Copy out, word for word, everything in the material below from the line containing "Task: Open user" down to the line containing "Looking at the screenshot, I should tap(66, 62).", including both of those lines.

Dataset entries
[Begin]

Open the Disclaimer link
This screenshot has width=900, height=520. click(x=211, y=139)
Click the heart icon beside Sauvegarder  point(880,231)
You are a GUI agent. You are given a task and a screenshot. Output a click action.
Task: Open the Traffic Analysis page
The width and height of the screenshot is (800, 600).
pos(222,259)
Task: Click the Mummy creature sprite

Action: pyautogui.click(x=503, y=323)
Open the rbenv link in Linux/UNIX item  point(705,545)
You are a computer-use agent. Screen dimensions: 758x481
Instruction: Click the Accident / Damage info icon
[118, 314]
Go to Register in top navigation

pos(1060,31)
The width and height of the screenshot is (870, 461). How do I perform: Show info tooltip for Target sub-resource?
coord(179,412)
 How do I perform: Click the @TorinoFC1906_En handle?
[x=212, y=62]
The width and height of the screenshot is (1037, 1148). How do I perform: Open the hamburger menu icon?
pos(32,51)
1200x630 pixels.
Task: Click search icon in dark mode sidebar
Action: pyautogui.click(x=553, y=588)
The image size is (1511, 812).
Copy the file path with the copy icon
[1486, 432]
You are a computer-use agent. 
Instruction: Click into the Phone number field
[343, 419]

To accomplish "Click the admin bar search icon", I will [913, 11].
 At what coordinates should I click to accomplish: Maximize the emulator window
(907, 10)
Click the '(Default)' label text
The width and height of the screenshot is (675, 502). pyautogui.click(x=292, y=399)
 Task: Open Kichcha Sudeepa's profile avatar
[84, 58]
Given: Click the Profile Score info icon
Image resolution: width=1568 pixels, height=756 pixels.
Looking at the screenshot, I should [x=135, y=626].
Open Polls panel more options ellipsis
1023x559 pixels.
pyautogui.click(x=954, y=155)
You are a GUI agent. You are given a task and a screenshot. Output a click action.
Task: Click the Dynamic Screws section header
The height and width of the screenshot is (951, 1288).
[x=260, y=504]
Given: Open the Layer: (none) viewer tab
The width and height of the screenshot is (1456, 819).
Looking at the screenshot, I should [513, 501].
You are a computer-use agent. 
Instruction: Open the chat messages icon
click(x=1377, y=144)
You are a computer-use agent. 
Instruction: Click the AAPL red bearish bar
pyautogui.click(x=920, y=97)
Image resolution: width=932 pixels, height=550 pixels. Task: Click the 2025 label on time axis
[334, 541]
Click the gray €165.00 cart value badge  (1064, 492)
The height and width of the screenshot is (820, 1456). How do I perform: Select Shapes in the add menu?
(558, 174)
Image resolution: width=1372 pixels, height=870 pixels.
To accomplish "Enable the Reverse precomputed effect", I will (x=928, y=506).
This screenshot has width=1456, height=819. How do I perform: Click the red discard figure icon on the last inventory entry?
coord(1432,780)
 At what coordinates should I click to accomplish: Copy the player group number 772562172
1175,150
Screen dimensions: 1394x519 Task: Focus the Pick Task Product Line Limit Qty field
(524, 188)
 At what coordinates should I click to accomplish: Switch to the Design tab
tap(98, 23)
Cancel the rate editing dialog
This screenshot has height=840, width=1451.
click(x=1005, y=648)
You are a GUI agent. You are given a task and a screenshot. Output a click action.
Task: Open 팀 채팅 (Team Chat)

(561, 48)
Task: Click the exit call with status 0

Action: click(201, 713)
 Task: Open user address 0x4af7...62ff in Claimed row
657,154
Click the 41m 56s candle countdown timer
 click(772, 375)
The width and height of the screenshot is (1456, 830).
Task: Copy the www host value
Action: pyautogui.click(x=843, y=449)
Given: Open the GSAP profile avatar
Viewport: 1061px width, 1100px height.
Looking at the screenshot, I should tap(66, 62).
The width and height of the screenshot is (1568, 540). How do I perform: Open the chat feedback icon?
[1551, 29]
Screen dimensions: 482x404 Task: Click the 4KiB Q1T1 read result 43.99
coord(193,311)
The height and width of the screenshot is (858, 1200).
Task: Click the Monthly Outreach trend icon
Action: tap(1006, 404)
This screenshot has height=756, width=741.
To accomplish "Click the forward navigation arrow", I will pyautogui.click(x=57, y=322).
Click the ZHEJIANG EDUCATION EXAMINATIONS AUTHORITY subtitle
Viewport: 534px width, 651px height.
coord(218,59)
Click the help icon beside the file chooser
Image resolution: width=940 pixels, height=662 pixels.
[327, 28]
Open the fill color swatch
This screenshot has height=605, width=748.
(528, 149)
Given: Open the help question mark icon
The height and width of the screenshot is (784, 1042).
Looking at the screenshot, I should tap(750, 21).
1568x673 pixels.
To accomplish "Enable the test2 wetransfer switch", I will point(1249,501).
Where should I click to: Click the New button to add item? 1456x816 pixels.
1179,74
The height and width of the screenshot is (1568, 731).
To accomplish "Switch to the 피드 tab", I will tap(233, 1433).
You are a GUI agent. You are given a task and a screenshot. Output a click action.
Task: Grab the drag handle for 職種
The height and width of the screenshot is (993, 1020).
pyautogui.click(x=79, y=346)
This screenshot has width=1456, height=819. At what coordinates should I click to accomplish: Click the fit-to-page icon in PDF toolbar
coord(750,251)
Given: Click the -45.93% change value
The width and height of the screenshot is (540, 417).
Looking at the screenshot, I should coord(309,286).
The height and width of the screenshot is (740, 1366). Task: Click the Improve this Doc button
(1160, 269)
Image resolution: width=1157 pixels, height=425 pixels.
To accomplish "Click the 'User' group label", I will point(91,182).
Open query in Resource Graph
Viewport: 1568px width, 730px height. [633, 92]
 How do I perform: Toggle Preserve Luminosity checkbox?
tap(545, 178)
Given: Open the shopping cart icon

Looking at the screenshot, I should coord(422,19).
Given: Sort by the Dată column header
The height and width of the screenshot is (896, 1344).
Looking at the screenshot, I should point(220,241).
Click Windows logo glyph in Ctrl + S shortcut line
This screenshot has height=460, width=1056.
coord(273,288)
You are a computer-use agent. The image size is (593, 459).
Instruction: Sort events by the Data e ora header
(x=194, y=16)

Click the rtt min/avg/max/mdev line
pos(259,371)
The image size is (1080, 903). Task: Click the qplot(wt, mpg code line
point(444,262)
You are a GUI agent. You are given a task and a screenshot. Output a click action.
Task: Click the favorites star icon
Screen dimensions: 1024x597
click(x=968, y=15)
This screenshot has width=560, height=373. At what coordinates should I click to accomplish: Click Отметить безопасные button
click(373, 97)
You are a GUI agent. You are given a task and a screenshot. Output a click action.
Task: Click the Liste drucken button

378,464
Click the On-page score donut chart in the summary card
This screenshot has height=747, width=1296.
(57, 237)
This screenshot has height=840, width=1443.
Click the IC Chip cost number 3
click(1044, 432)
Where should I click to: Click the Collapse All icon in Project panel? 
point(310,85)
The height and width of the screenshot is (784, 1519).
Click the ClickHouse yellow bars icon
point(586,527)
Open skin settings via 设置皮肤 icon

[End]

Task answer>
 Task: Open user address 0x4af7...62ff in Claimed row
657,154
Click the 41m 56s candle countdown timer
 click(772, 375)
The width and height of the screenshot is (1456, 830).
Task: Copy the www host value
Action: pyautogui.click(x=843, y=449)
Given: Open the GSAP profile avatar
Viewport: 1061px width, 1100px height.
Looking at the screenshot, I should tap(66, 62).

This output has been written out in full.